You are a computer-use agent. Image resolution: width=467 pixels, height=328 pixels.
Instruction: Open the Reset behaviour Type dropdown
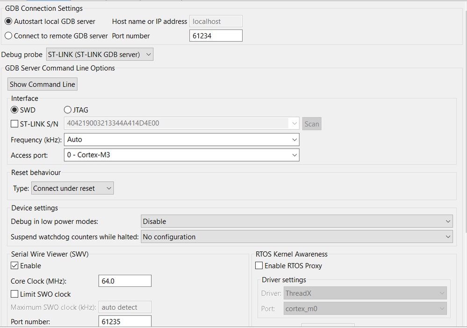coord(72,188)
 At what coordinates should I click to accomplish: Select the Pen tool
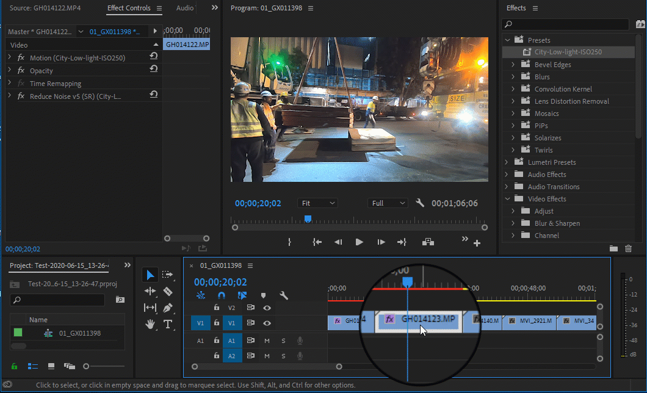[168, 308]
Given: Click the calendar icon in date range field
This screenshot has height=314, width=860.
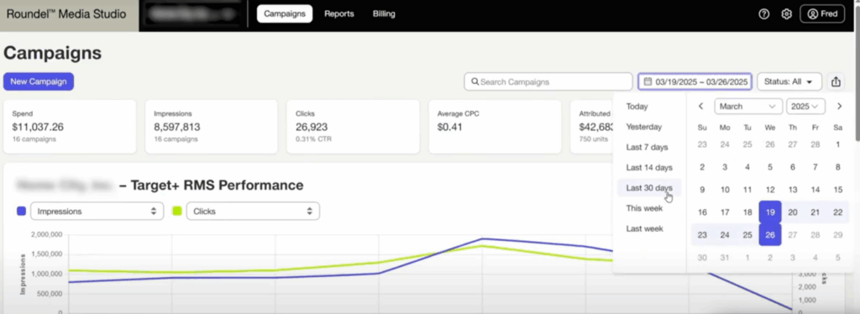Looking at the screenshot, I should point(648,81).
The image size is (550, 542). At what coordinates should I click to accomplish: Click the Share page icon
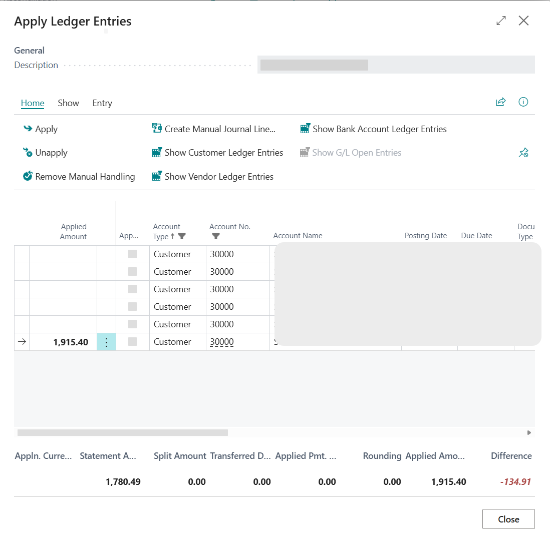coord(500,102)
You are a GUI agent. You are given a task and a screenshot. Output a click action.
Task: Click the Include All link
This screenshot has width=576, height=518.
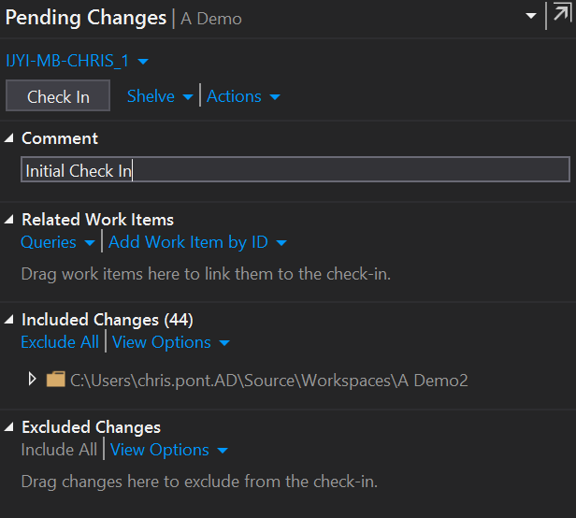[x=59, y=450]
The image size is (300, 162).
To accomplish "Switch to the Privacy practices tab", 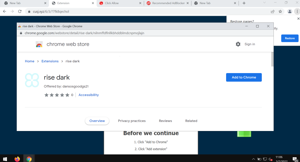I will coord(132,121).
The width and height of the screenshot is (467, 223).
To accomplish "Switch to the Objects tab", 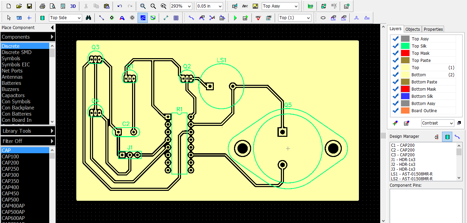I will tap(412, 29).

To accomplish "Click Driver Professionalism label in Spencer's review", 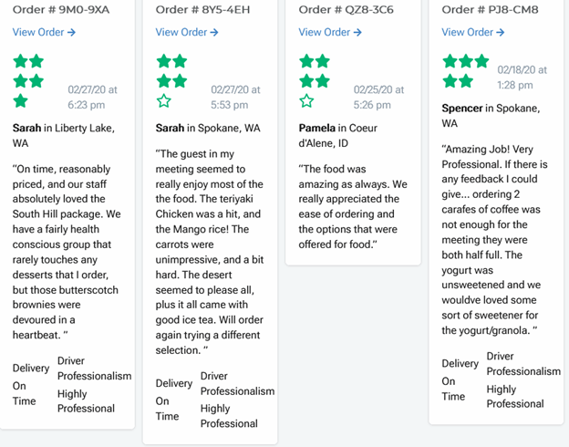I will pyautogui.click(x=522, y=363).
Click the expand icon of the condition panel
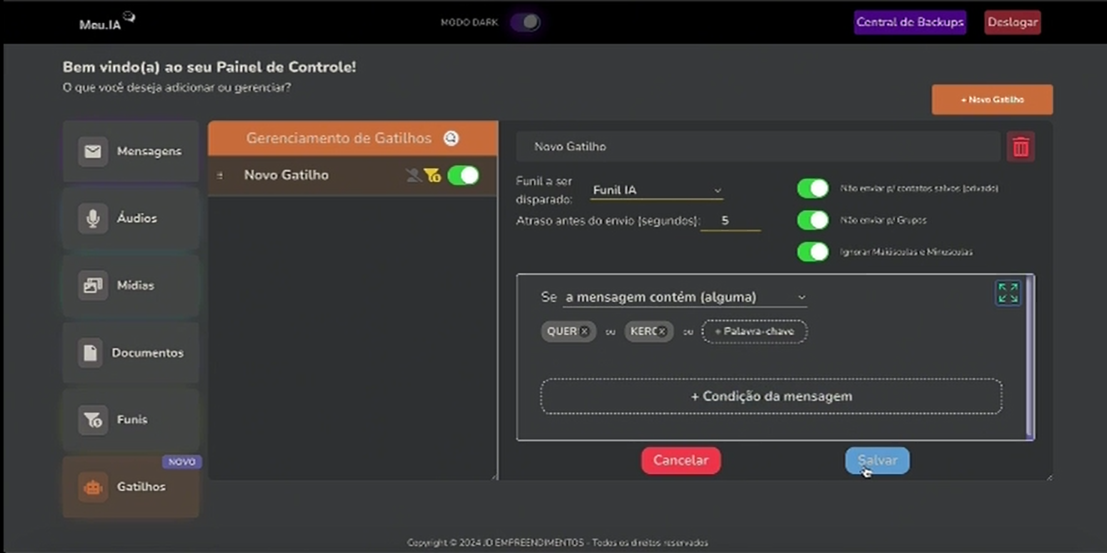 tap(1008, 292)
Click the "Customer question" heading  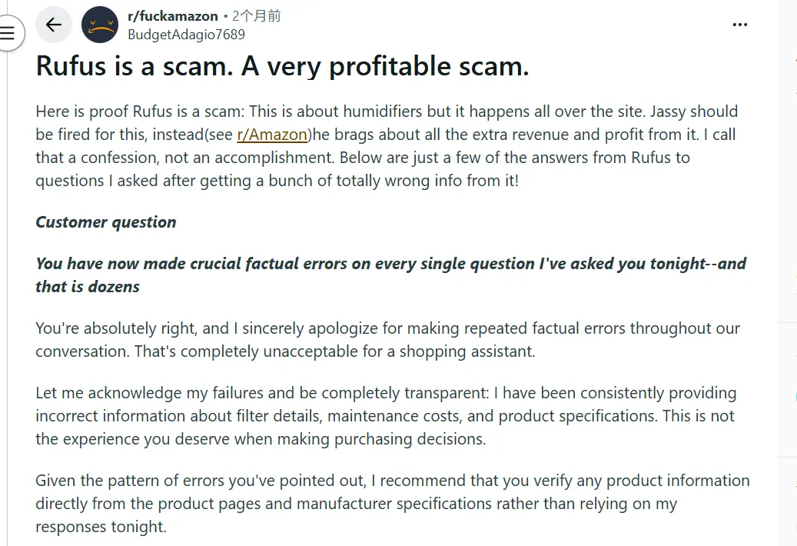(106, 222)
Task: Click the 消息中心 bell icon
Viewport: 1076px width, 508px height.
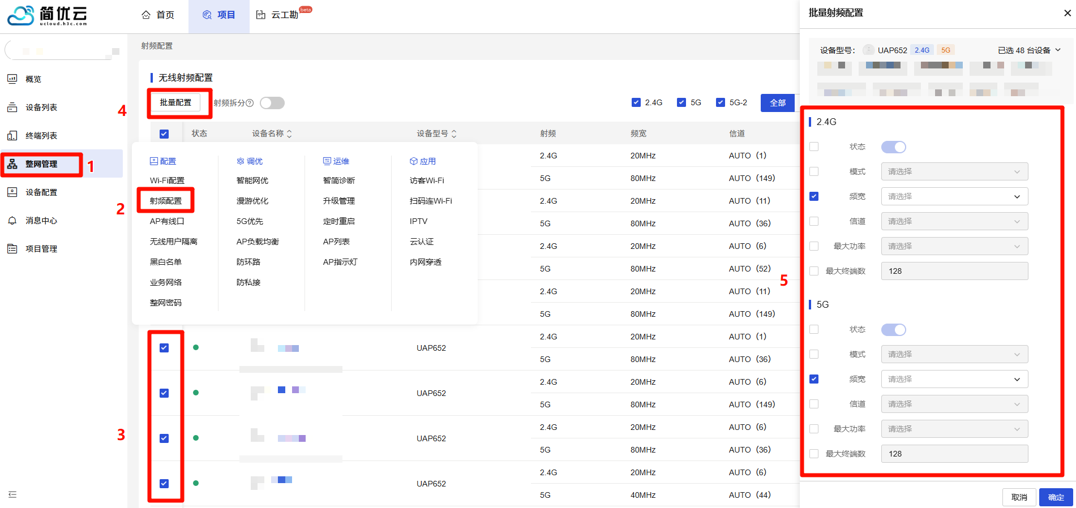Action: click(x=12, y=221)
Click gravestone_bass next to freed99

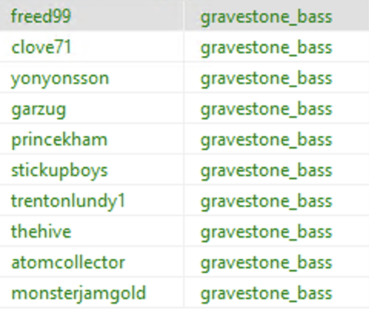266,18
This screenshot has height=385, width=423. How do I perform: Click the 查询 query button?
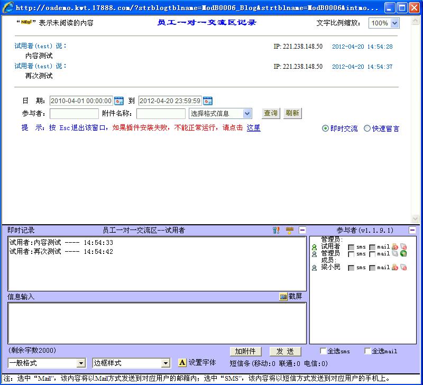270,113
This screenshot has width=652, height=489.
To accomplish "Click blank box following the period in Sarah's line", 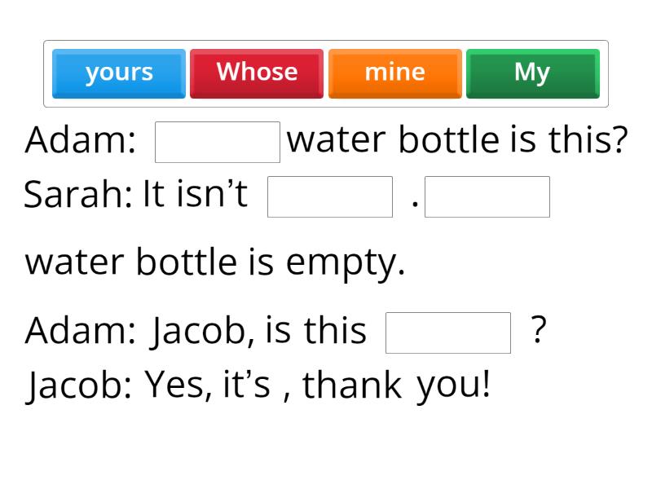I will point(487,197).
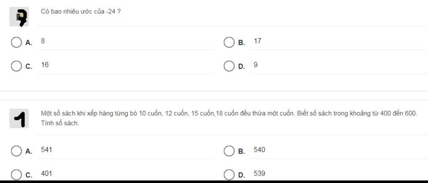Click the answer text '401'
Viewport: 428px width, 183px height.
pyautogui.click(x=46, y=173)
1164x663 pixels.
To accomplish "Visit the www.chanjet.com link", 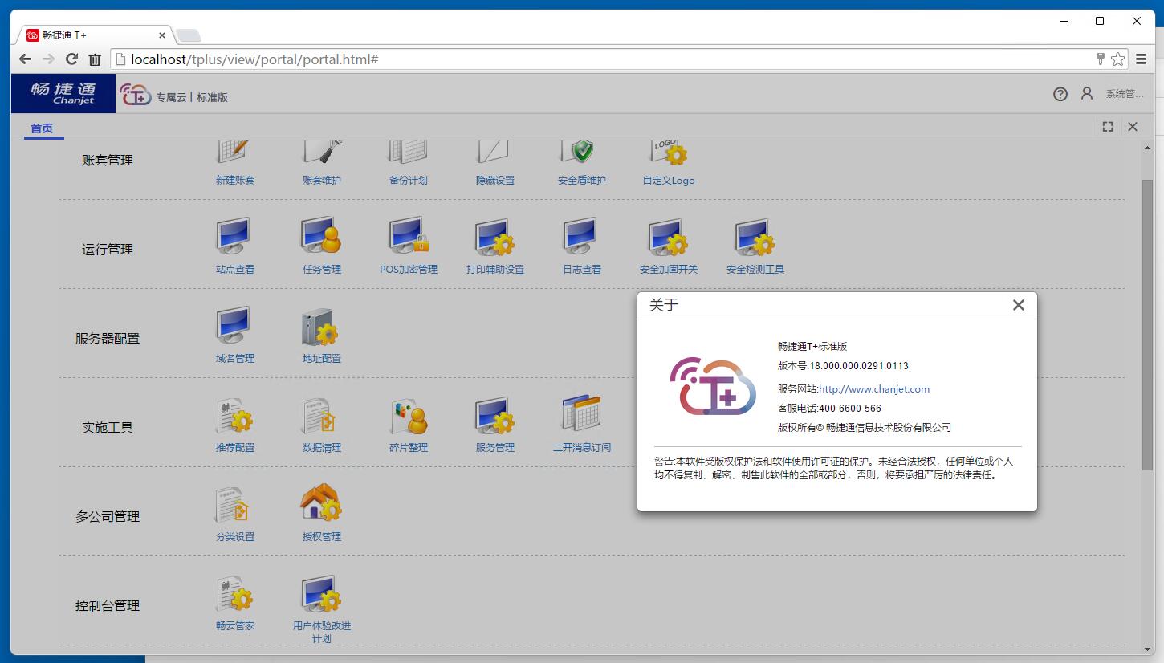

[THE TASK]: Report every line containing the word "agent" from the listing above.

[ANSWER FOR THIS EXERCISE]:
You are a computer-use agent. Image resolution: width=467 pixels, height=328 pixels.
You are a GUI agent. You are given a task and a screenshot. Output a click action.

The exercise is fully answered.